From the standpoint of Prout, inflation and the other economic crises arising from the pandemic point once again to the need to build a more just and stable economy from the ground up. In the end, it is the system that is the problem. There has never been a greater challenge to globalization as we have known it in the past half century. During that time, corporations squeezed out the last bit of short-term profits with tight global supply chains that left little room for error. Maintaining inventories was thought wasteful, and local sourcing completely irrelevant. Now economists and business elites are often speaking a word that is new to them, “resilience.” Prominent commentators are lamenting that we have traded away resilient economies that are resistant to disruption for a false semblance of efficiency.
A Prout economy is inherently resilient. Prout builds a localized economy, with necessary goods produced locally. Localized economies are not only likely to be more environmentally sustainable but are also less susceptible to disruptions from other parts of the world.
Prout also promotes economic democracy – a cooperative-based economy. Its primary feature, worker cooperatives, also contribute to a resilient economy. Worker-owners do not get laid off in economic downturns, so recessions are less severe. If a disaster strikes a region, there could be assistance from neighboring socio-economic units. Local disasters need not spread globally. But government support in a disaster such as a pandemic would not be questioned in a political and economic framework where human well-being is paramount.

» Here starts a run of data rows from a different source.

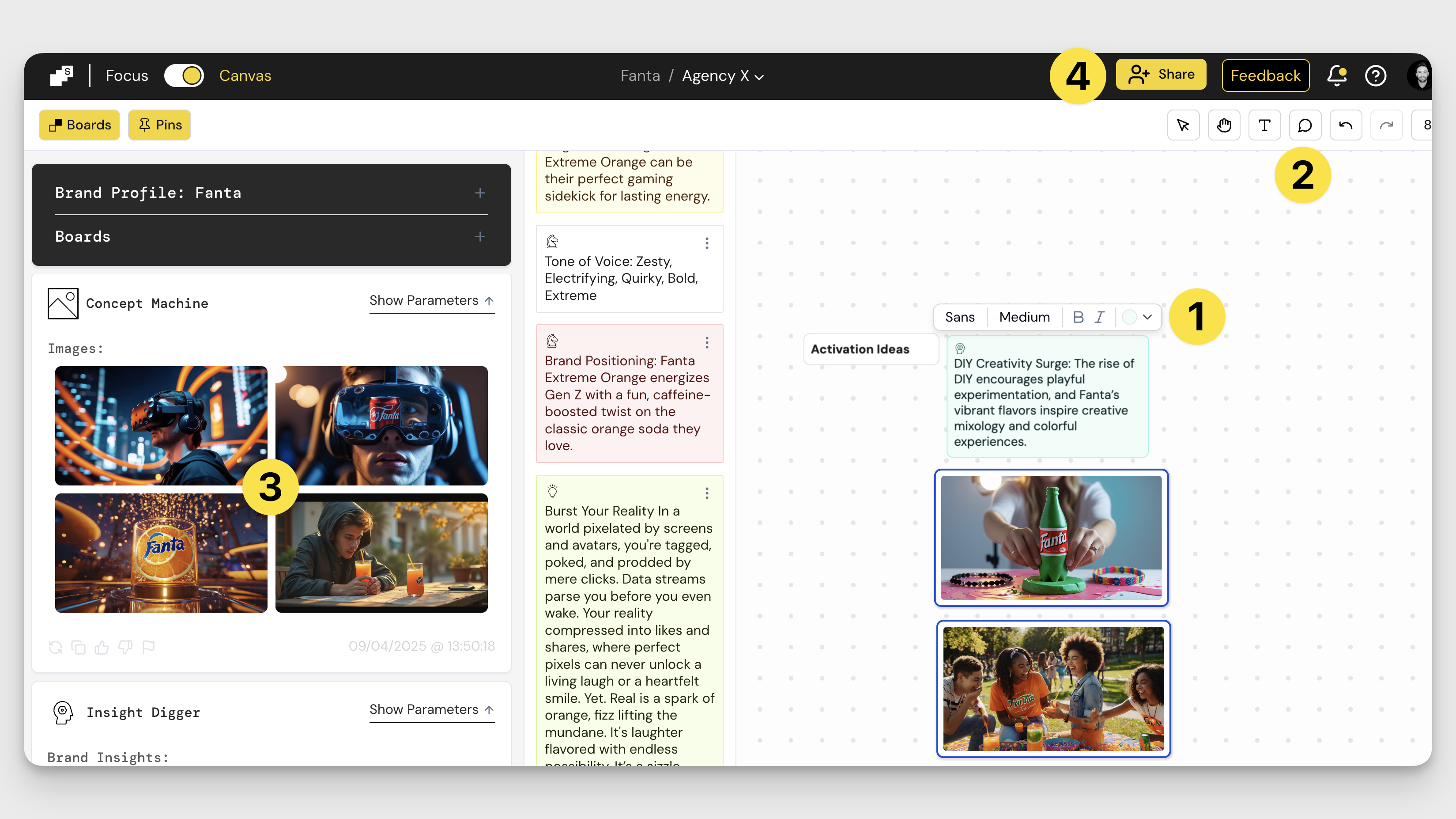1456x819 pixels.
Task: Toggle bold text formatting
Action: (1078, 317)
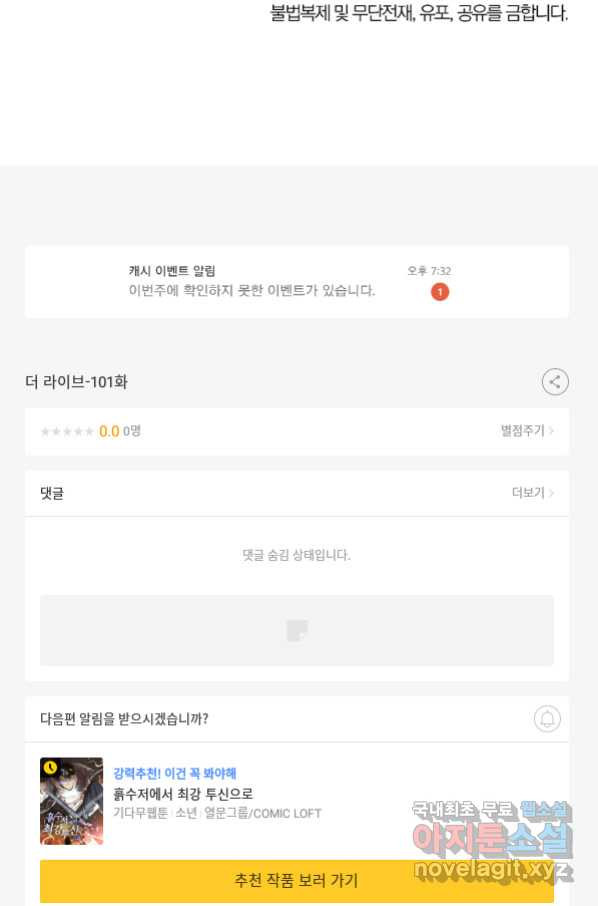Screen dimensions: 598x906
Task: Tap the share icon beside 더 라이브-101화
Action: (555, 382)
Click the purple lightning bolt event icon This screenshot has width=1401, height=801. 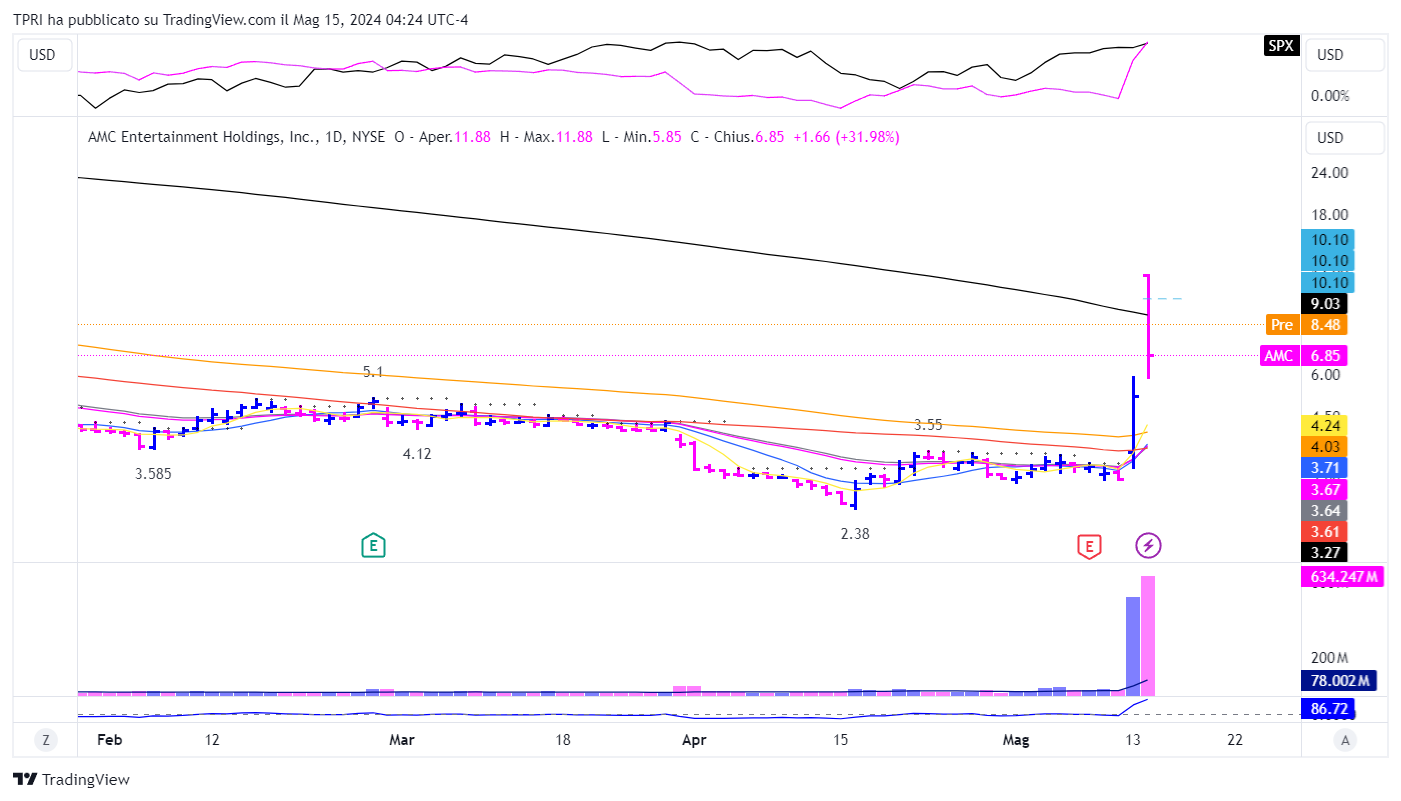pyautogui.click(x=1149, y=546)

Inflation is countered by a highly productive economy that is not prone to supply shortages. Research shows that cooperatives are more likely to employ new technology than conventional businesses. This, along with high worker morale, contributes to highly productive enterprises. Cooperatives also help keep economies local – workers will not vote to export their jobs. As local residents, they have a stake in the vitality of their communities.

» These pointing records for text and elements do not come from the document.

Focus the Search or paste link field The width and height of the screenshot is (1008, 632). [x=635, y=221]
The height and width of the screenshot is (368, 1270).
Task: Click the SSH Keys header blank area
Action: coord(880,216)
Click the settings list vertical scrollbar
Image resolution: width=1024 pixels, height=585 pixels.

In the short term, inflation is slowing as the supply bottlenecks of the previous two years are easing. Alert citizens should resist attempts to use inflation as an excuse for policies that will halt worker wage growth, such as monetary policy that increases unemployment by raising interest rates, or budget cuts that reduce our ability to meet human needs. But we have a larger task: to transform our economy to one with built-in stability. Such an economy will also be democratic, fair in its distribution practices, prosperous, and ecologically sustainable.